*Source extract*
** Begin **

Home of Franklin D. Roosevelt National Historic Site
Home of Franklin D. Roosevelt National Historic Site

Home of Franklin D. Roosevelt National Historic Site

presidential homenational historic siteHudson Valleyhistory
4 min read

Four hundred thousand trees. That is how many Franklin D. Roosevelt planted on his family's Hudson Valley estate between 1911 and his death in 1945 -- a private act of optimism from a man who spent his public life steering a nation through depression and war. Springwood, the estate in Hyde Park, New York, was not merely Roosevelt's home. It was his birthplace, his refuge from polio, his election night command post, and ultimately the ground where he asked to be buried. No American president was more deeply rooted in a single piece of land.

Before the Roosevelts

The story of Springwood begins long before the Roosevelt name was attached to it. In 1697, the English Crown awarded the Great Nine Partners Patent, a vast land grant stretching from the Hudson River to the Connecticut border, to nine New York City businessmen who had purchased it from the Wappinger people. The parcel along the river was divided into nine "Water Lots," and Springwood sits on the one granted to William Creed. The central portion of the present-day house likely dates to around 1800, when a Federal-style farmhouse was erected on the site. In 1845, New York merchant Josiah Wheeler bought the property and gave it an Italianate makeover, expanding it to 15 rooms, adding a three-story tower and piazzas that stretched the length of the home. It was a gentleman's country seat, handsome but unremarkable, waiting for the family that would make it historic.

The Roosevelt Stamp

James Roosevelt, Sr. purchased the estate in 1866 for $40,000, a staggering sum when textile workers earned less than a dollar a day. An avid horse breeder, James prized the property's stables and track. His son Franklin was born in the second-floor tower bedroom in 1882. After marrying Eleanor in 1905, Franklin brought his bride home to live under his mother Sara's formidable roof. In 1915, mother and son undertook a dramatic transformation. Working with the firm Hoppin and Koen, they more than doubled the house, adding two fieldstone wings of Roosevelt's own design, a new tower, and a third story with a flat roof. The clapboard gave way to stucco, the porch to a balustraded stone terrace with a columned portico. Inside, the redesign served Roosevelt's obsessive collecting: a personal library of 14,000 volumes, over 2,000 naval prints, 300 bird specimens, 200 ship models, and a staggering 1.2 million stamps.

The Summer White House

From his inauguration on March 4, 1933, to his death on April 12, 1945, Roosevelt made nearly 200 visits to Springwood, transforming it into a second seat of government. The guest list reads like a who's who of mid-century power: Winston Churchill strategized here; King George VI and Queen Elizabeth made the first visit of a reigning British monarch to the United States when they were hosted at Springwood in June 1939, accompanied by Canadian Prime Minister Mackenzie King. Dutch Queen Wilhelmina, Princess Juliana, and Princess Beatrix sought refuge here from war-torn Europe, as did Crown Prince Olaf and Crown Princess Martha of Norway. On the eves of three of his four presidential elections, Roosevelt retreated to Springwood with his inner circle. When the returns confirmed victory, he would step onto the front terrace to deliver his victory speech to supporters gathered on the lawn below.

** End **

*Do this*
Could you write the next part of the text about Springwood, picking up after its last sentence? The data that comes next has no connection to the text about Springwood.

*Source data*
** Begin **

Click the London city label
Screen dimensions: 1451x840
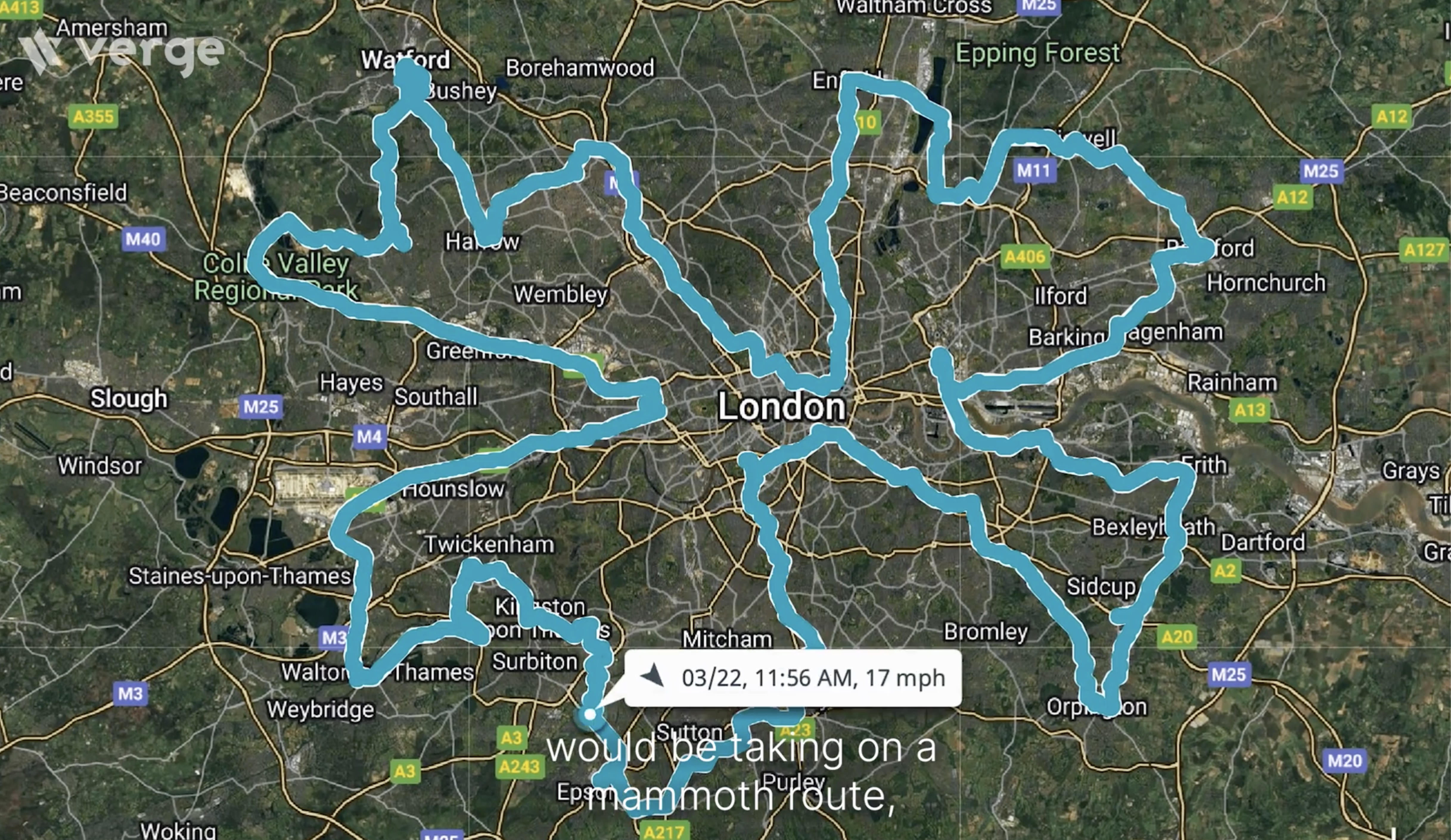pos(782,407)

** End **

*Result*
A Private World Within

Walking through Springwood today reveals the layered textures of a complex family. The entrance hall is hung with naval paintings and boyhood bird specimens. The living room and library overflow with the physical evidence of Roosevelt's magpie mind. The music room, known as the Dresden Room for its porcelain, holds Chinese lacquerware acquired by Sara's father, who made his fortune in the China trade. Autographed photographs of famous guests crowd the piano. After Roosevelt contracted polio in 1921, the family reconfigured the bedrooms: Eleanor and Franklin occupied separate rooms in a new wing, while Sara moved into what had been a sitting room. A manually operated trunk elevator in the corner behind the main staircase became the wheelchair-bound president's quiet means of moving between floors. Sara held court each morning in the Snuggery, a cluttered parlor carved from the old South Parlor during the 1915 renovation.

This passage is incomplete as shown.